═══ SOURCE DOCUMENT ═══

In her powerful address at a Latter-day Saint Earth Stewardship event in 2019, Sharon Eubank asked a question that I think about daily. She said, if Jesus Christ is the King of Zion and as broad as eternity, and Enoch—when he was in the presence of Jesus—felt so much compassion for the earth and its inhabitants that his own heart swelled as wide as eternity, then what would it take for each of us to have our hearts swell as wide as eternity? Perhaps this question affects me so personally because it changes what has long been a subject of fear into a matter of love.
And so, as an ecologist who desires to have a heart in the image of God, I can say the first law of ecology and Zion is that everything is connected to everything else through love. Just as the loss of a species sends negative shockwaves through the fabric of life, each loving act propagates far past its view. I believe when we see ourselves as part of the Earth, and the Earth as part of us, then we more truly grow into the image of God as reflected in creation. This Earth Day, I hope we can focus on expanding our circle of love to include creatures as simple as a single cell to those as complex as you and I; each creature individually, and together in eternal connection; let us love all of God’s glorious creation.

═══

* [AIM 1]: According to the essay on ecology and love, what is the first law of ecology and Zion?
The listing below is unrelated to the essay on ecology and love.

═══ GIVEN ENTRIES ═══

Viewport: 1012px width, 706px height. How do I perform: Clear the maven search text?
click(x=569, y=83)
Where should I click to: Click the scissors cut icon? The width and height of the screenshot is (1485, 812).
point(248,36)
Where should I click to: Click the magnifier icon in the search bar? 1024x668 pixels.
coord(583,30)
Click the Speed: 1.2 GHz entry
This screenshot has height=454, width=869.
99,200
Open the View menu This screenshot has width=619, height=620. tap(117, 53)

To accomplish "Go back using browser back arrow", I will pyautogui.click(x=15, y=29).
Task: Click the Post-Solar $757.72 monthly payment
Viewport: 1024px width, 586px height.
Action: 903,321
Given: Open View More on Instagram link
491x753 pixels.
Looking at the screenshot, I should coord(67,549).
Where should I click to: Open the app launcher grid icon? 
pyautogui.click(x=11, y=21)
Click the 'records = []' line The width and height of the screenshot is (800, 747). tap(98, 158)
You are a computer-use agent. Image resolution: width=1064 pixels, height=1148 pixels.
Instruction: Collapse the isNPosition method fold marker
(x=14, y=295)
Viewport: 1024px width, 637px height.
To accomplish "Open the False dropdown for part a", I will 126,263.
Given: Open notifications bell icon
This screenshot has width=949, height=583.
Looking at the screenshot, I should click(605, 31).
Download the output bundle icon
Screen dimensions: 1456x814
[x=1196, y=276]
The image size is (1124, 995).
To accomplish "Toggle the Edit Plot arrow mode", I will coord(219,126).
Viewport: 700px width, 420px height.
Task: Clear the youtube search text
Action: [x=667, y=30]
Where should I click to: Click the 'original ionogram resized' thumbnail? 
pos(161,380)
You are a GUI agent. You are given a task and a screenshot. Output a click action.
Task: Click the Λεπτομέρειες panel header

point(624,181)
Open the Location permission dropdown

═══

* [AIM 2]: Count the lines of the listing that contain the string "arrow", treating case as significant, and reply with the number alone.

* [CORRECT RESPONSE 1]: Everything is connected to everything else through love.

* [CORRECT RESPONSE 2]: 2